*SET TASKS*.
A. In the article on Cyprus's passport-for-investment scheme, how many jobs does the OEB chairman say the scheme has created since 2013?
B. Repeat the part of the Cyprus passport article that begins at the words "George Petrou, chairman" and stops after "the CIS programme.".
───── PASSAGE SHOWN
Leading employers believe the controversial Cyprus passport for investment scheme should be maintained, improved and its resources redirected from property deals to funding industry as well.

George Petrou, chairman of the Employers’ and Industrialists Federation (OEB), said Thursday the ‘Citizenship by Investment Scheme‘, has contributed up to €9.7 billion in direct and indirect contributions and created about 10,000 jobs since 2013.

The so-called ‘golden passport’ scheme has come under fire from international media and the EU after Cyprus granted passports to financial fugitives.

Qatar-based Al Jazeera recently ran a series of reports identifying people wanted in Russia, eastern Europe, the Middle East and Asia as having bought Cypriot passports through the CIS scheme, often providing misleading and false information about their home convictions.

Cyprus was not stringent enough in its vetting process and after heavy criticism at home and abroad, said it was revising the CIS programme.

It appointed a technocratic committee to probe the process for citizenship and earlier this week, the government said it was rescinding seven passports.
──────────
───── RECORDED DATA
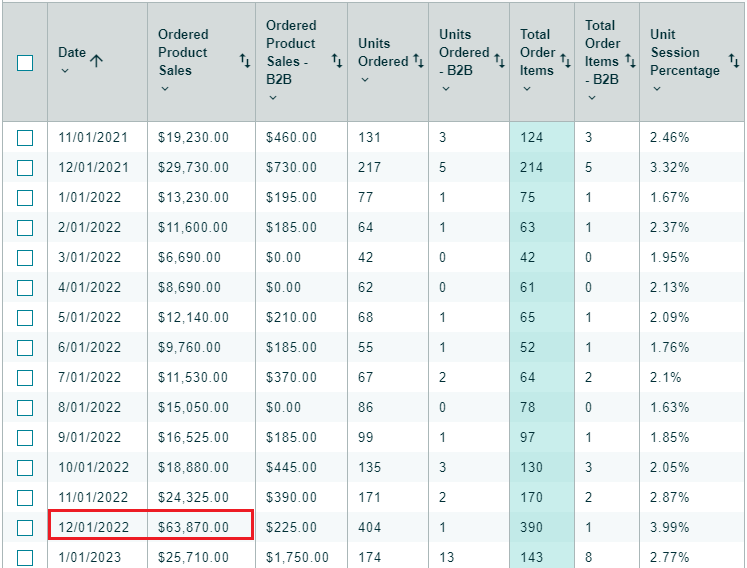
Task: Open the dropdown chevron under Date header
Action: pos(65,71)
──────────
*PER-TASK OUTPUTS*.
A. About 10,000 jobs.

B.
George Petrou, chairman of the Employers’ and Industrialists Federation (OEB), said Thursday the ‘Citizenship by Investment Scheme‘, has contributed up to €9.7 billion in direct and indirect contributions and created about 10,000 jobs since 2013.

The so-called ‘golden passport’ scheme has come under fire from international media and the EU after Cyprus granted passports to financial fugitives.

Qatar-based Al Jazeera recently ran a series of reports identifying people wanted in Russia, eastern Europe, the Middle East and Asia as having bought Cypriot passports through the CIS scheme, often providing misleading and false information about their home convictions.

Cyprus was not stringent enough in its vetting process and after heavy criticism at home and abroad, said it was revising the CIS programme.